---------- Document section

I also was lonely.  The idea of meeting up with an attractive human male—someone new, someone different—sounded amazing.  There was a growing curiosity.  O.K., a horniness.  I felt like Rita in the  movie Bridesmaids. “I need to smell the neck of a man I don’t know.”

On the nights when I wasn’t driving my 16-year-old son to a party in Westwood, or checking out the latest, dreadful Seth Rogen comedy with my 13-year-old, I was alone with two gassy dogs, pondering the cobwebs accumulating in the upper right hand corner of my bedroom and wondering where the single “scene” was these days.  Is there a single scene for 49-year-olds, other than the prescription pickup counter at Walgreens?

It was around this time that I started reading The Life-Changing Magic of Tidying Up by Marie Kondo.  I loved the idea of cleaning house—simplifying, and particularly her notion of considering what sparks joy in your life.  After sleeping next to someone for the last two decades, there was something missing all the time.  I still felt the loss every day—like a phantom limb.  The walls in our house were still lined with family photos of the four of us through the years.

Marie Kondo says nostalgia is not my friend.  The stack of Valentine’s Day cards past, the Ugg slippers he gave me for Christmas, the Calvin Klein wedding china.  All of it would have to go.  Sigh.

Around this same time, I also timidly waded into the formidable waters of online dating.  I joined Tinder, OK Cupid, and Plenty of Fish.  But I would open up these Pandora’s boxes of possibility, and slam them shut again, nearly crushing my fingers in the process.  I quit Tinder, OK Cupid, and Plenty of Fish.

Then, a few months later I was back online.  Why not “Marie Kondo-ize” my dating life, I'd decided?  I needed to declutter my personal life—clear the inner cobwebs, find the joy.

--------------------

### [Required tasks]
1. Please write out the dating essay, everything from "On the nights" down to "through the years.".
2. Continue the essay about decluttering and dating from the point where it stops.

---------- Data segment

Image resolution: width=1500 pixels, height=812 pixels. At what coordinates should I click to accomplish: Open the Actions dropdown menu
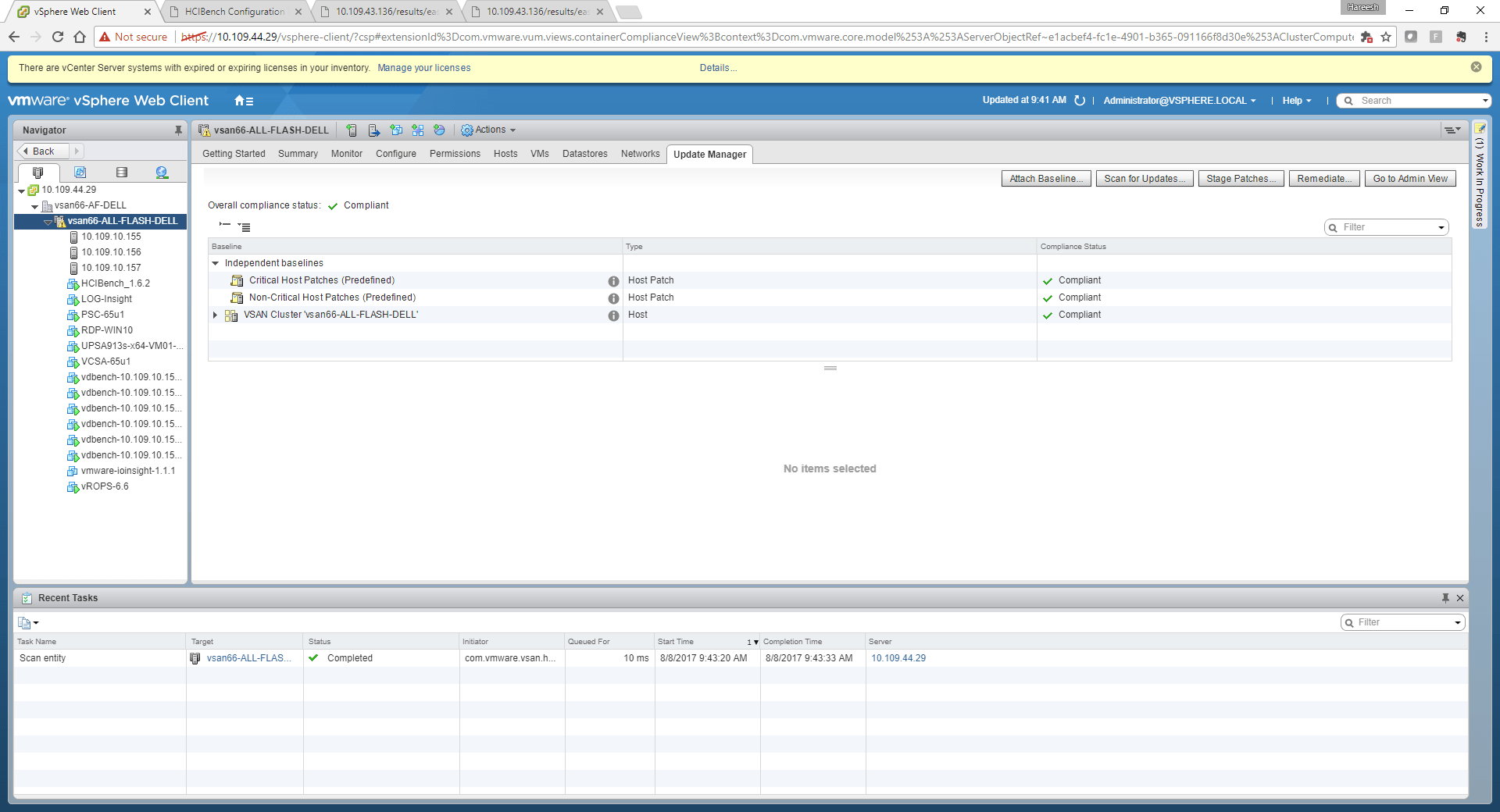tap(489, 130)
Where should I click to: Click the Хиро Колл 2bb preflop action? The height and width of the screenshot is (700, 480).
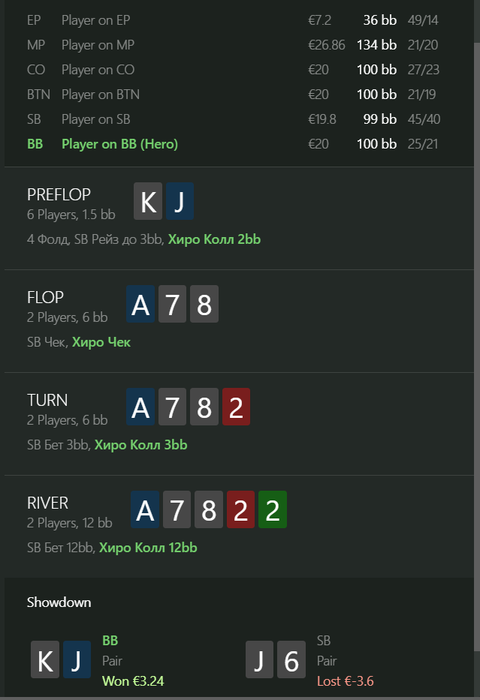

--------------------

### [Final results]
1.
On the nights when I wasn’t driving my 16-year-old son to a party in Westwood, or checking out the latest, dreadful Seth Rogen comedy with my 13-year-old, I was alone with two gassy dogs, pondering the cobwebs accumulating in the upper right hand corner of my bedroom and wondering where the single “scene” was these days.  Is there a single scene for 49-year-olds, other than the prescription pickup counter at Walgreens?

It was around this time that I started reading The Life-Changing Magic of Tidying Up by Marie Kondo.  I loved the idea of cleaning house—simplifying, and particularly her notion of considering what sparks joy in your life.  After sleeping next to someone for the last two decades, there was something missing all the time.  I still felt the loss every day—like a phantom limb.  The walls in our house were still lined with family photos of the four of us through the years.

2.
I opened up the dating apps, scrolled through the endless array of faces, and asked myself, “Does this one spark joy?”  If the answer was no, then . . . next!  If the answer was yes, I'd put a star or send a "flirt.”

"Scruff and sunglasses?"  Usually no, but sometimes—maybe.

"Tattoos?"  It depended on the size, the freakishness, the placement.

"Monster trucks?"  No.

"Cats?" Yes.

"Dockers?"  Oh, hell no.

Kondo devotes several chapters to tackling categories, rather than rooms.  I would do this with dating, too. I put the men into categories, such as:

  • Guys who look like their dogs: Guys mugging with their saggy, weathered Sharpes; Guys looking hopeful about their next walk or treat.  Guys who were hairier than their dogs.
  • Guys with douche-y, sunglass selfies taken in cars.
  • Guys in group photos.  Which one am I supposed to like?  This confounded me.  Why would the chubby, “lovable” guy want to be shown flanked by his two young, hot friends?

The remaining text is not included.